The ESO Nearby Abell Cluster Survey. II. The Distribution of Velocity Dispersions of Rich Galaxy Clusters

TL;DR

This study combines extensive redshift data to analyze the distribution of galaxy cluster velocity dispersions, revealing intrinsic variability and aligning with X-ray temperature distributions, while highlighting biases related to richness.

Contribution

Introduces a new method for removing foreground and background galaxies to accurately determine cluster velocity dispersions in a large, volume-limited sample.

Findings

Distribution of velocity dispersions agrees with X-ray temperature distribution.

Bias against low dispersions below about 800 km/sec in richness-limited samples.

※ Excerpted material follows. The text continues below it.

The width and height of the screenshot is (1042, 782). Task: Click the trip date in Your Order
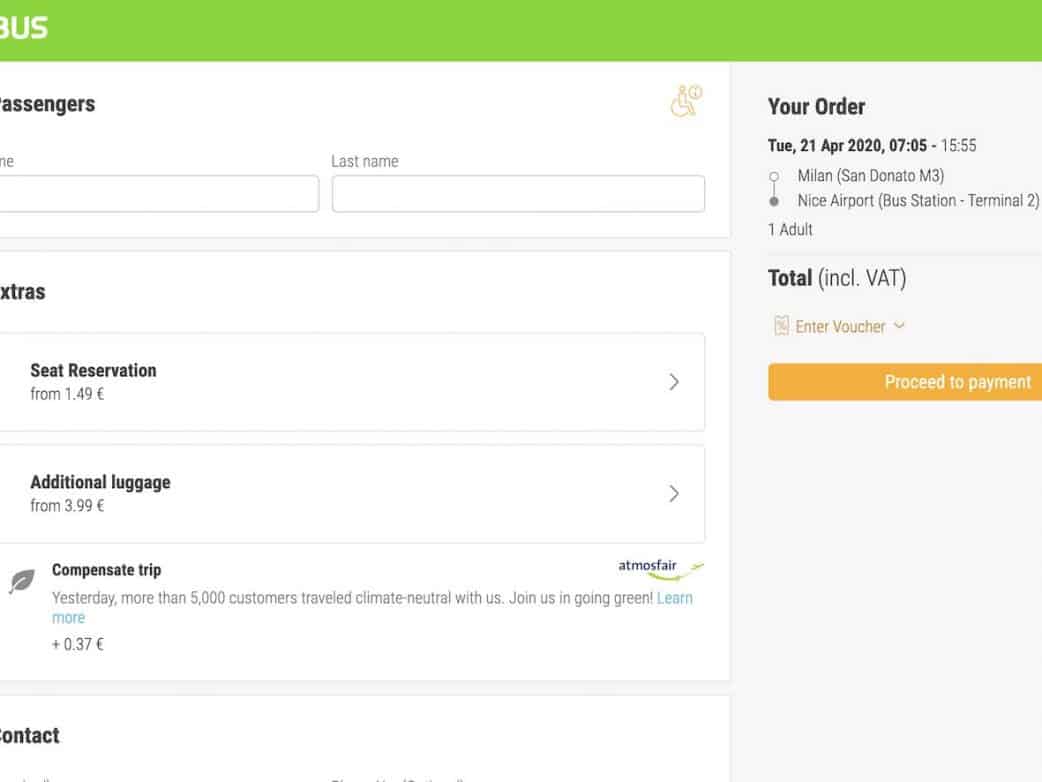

Intrinsic spread in velocity dispersion and richness relation.

Abstract

Summary - By combining the 5634 redshifts from the ESO Nearby Abell Cluster Survey (the ENACS) with another 1000 redshifts from the literature we are able to study the distribution of velocity dispersions for a volume-limited sample of 128 $R_{\rm ACO} \geq 1$ clusters, out to a redshift $z=0.1$, in a solid angle of 2.55 sr centered on the South Galactic Pole. In deriving velocity dispersions we apply a new, physically motivated method for removing fore- and background galaxies. We discuss in detail the completeness of the cluster sample for which we derive the distribution of cluster velocity dispersions. The large apparent spread between velocity dispersion and richness must be largely intrinsic. A consequence of the very broad relation between richness and velocity dispersion is that all cluster samples complete in richness are biased against low dispersions. For the richness limit of our sample this bias operates below about 800 km/sec. Above 800 km/s, our distribution of global velocity dispersions is free from systematic errors and biases, and agrees very well with the most recent determination of the distribution of cluster X-ray temperatures. Therefore, we conclude that X-ray temperature and velocity dispersion distributions statistically measure the same cluster property. We stress the need for model predictions that produce exactly the same information as provided by the observations, for a sample of model clusters with a richness limit that mimics that of the sample of observed clusters.